Reviewed by Staci Layne Wilson for Horror.com
If you like your immortals in their prime of life — sexy, powerful and well-dressed — then paunchy, gray-haired vampire Jesus Gris probably won't get your blood boiling.
Personally, I'm all over the mythos; I love Lestat and Count Dracula. The "everyman" vampire just doesn't do it for me. However, Jesus Gris, an elderly antiques dealer who becomes rather pathetic in his vampirism, is the invention of one of my favorite directors: Guillermo del Toro. So when the first-ever DVD version of Cronos was announced, I was intrigued.
If Guillermo del Toro decided to direct The Yellow Pages, I'd probably be first in line. But I'm a fairly recent convert. My introduction to del Toro came through his least critically-liked film, Mimic. I found the stylish bug-thriller fun and suspenseful. Next, I saw Blade 2 and thoroughly enjoyed it; I even preferred it to the first installment. Then came The Devil's Backbone, which is one of the best ghost stories I have seen. It's a chilling and melancholy tale that stays with you long after the last frame fades. Finally, I saw Cronos, which is actually del Toro's first feature film.
The Cronos DVD cover, like the original poster, has little to do with the content of the film. Yes, there is a golden, stabbing scarab, but you don't see one inviting, lissome female neck get bitten anywhere in the 90+ minute opus. What you do get is a young del Toro's evident eye for symmetry and visual art — many of the film's shots are composed in the manner of paintings by the Old Masters. Even though the vampire isn't a hottie and doesn't don a black satin cape, Cronos is quite beautiful in many ways.
After an engrossing and hooking prologue set in 1535, Cronos's plot unfolds as a modern-day Mexican antiquarian, Jesus Gris (Federico Luppi, who returned to the del Toro fold for The Devil's Backbone), happens upon an elegant, mechanized scarab. The golden beetle, looking like something Faberge would have designed, delivers a painful and immortal sting. The puncture wound bestows an illusion of youth... and a vampire's unwavering desire for blood. Gris doesn't bite any beautiful young female necks but in one cringingly effective scene, he does lap from a nosebleed puddle off the floor of a public restroom.

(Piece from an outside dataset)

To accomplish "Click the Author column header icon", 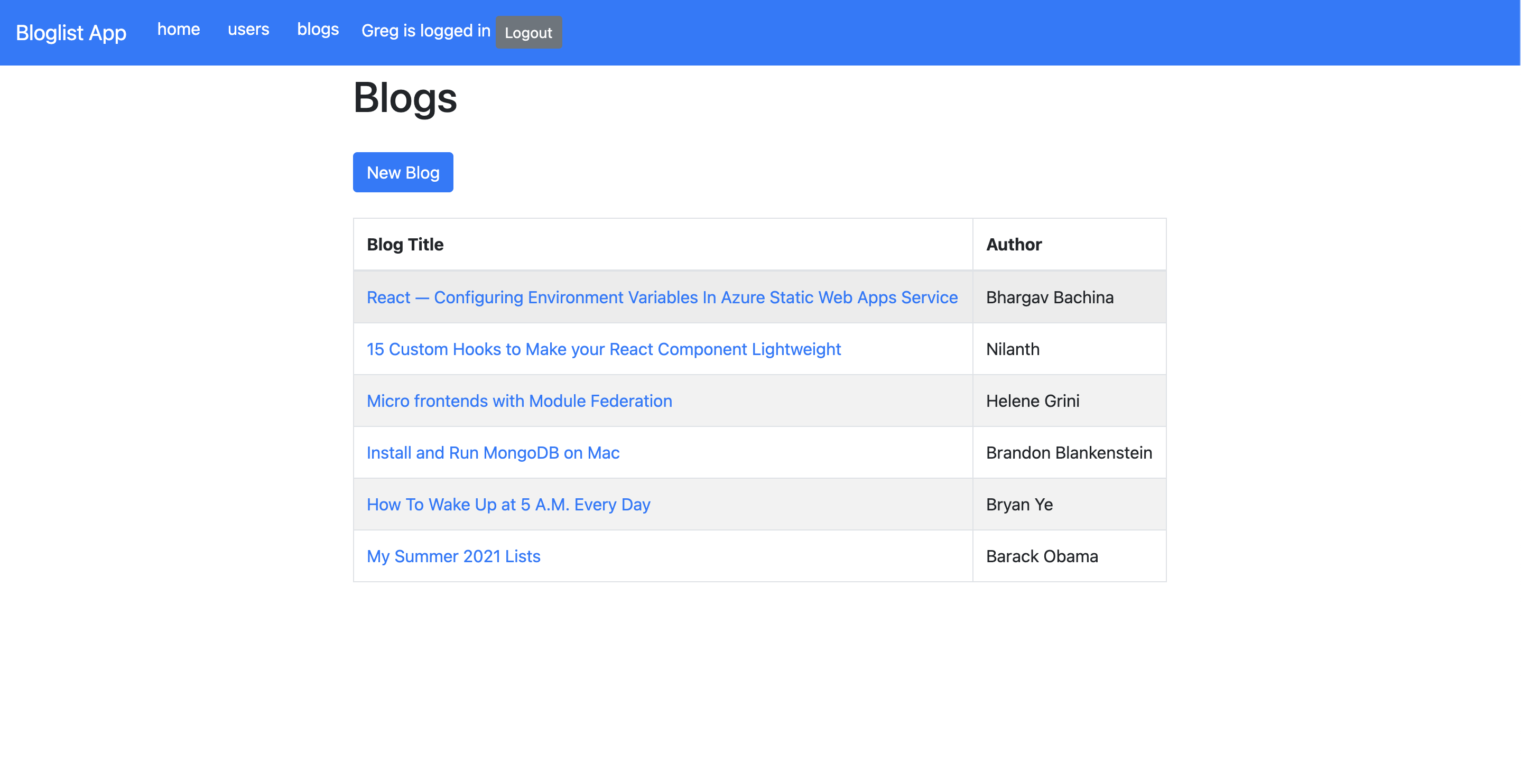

Meanwhile, The Cronos Device is selfishly sought by an embittered, terminally ill miser, Dieter de la Guardia (played to the hilt of hateful by Claudio Brook). His slightly off-kilter, goonish nephew Angel (Ron Perlman, who was in Blade 2 and will return in Hellboy), who is loath to see his uncle live a moment longer, reluctantly does the old man's bidding. Needless to say, Angel seals his fate when he wanders into the eclectic little antique shop, looking for a very special item made in 1535.

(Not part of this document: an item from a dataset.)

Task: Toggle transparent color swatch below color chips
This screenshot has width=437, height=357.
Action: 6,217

Cronos focuses mostly on Gris's fall into blood addiction, and the forlorn love he feels for his little granddaughter, Aurora (a silent but effective Tamara Shanath), who remains by his side, even as the evil overtakes him. (Gris is a vampire who sleeps not in an ornate, ancient coffin, but in his granddaughter's toy chest.)
There are a few action scenes, but they are not scary and mostly feel tacked-on and somewhat stilted. The artistic look of the film and the schlocky latex vampire skin are at odds with each other, and some of the actors are inconsistent in their characterizations.

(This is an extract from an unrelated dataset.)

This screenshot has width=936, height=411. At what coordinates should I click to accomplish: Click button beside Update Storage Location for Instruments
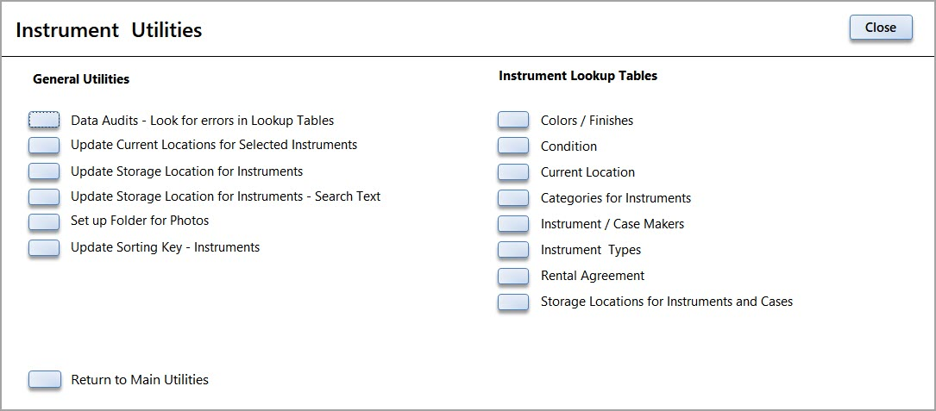pyautogui.click(x=44, y=171)
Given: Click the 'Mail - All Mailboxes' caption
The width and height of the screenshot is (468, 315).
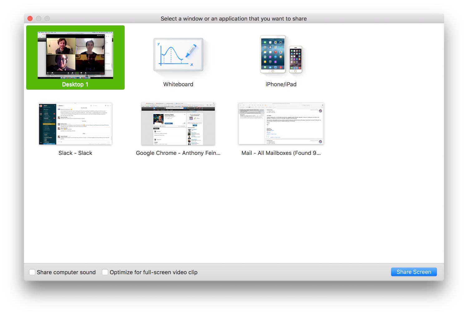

The story rambles, never really sinking its teeth in. It moves so slowly, Cronos could well be a disappointment to most horror fans. Still, it can't be argued that upon its release Cronos did win the Grand Prize in the Critics' Week at the 1993 Cannes Film Festival, and nine Mexican Academy Awards, including best picture and director. Even if you find it tedious, you have to admit there is something about Cronos (namely, the director's stamp).
If you are a fan of del Toro, then the extras on this DVD will not disappoint. An intelligent, well-spoken and often humorous man, del Toro's over-the-film commentary is far more enjoyable than the movie by itself. His narrative definitely enriches the experience of seeing the movie, whether it's your first time or your tenth. Note: In the commentary, del Toro talks about a DVD extra that I could not find (the blueprint book for The Cronos Device, revealed page by page) — either it's Easter-egged, or it didn't make the cut.
In addition to the commentary, there is a Director's Perspective featurette which is a 2003 sit-down interview with the maestro, juxtaposed with behind-the-scenes footage and scenes from the film. There is also an interview (in Spanish, subtitled) with Federico Luppi, who reveals a lot of fun little tidbits about what it was like to play a nontraditional vampire. Also included are snippets of Del Toro's earlier short films (which star his mother!), and anecdotes from him about growing up in a deeply religious household.
The Photo Gallery is above average. While it does have some of the standard on-the-set and behind-the-scenes photos, there are also some pretty, artistic shots. If you really want to get arty, then definitely check out the Art Gallery, which features del Toro's own impressive and striking drawings and paintings.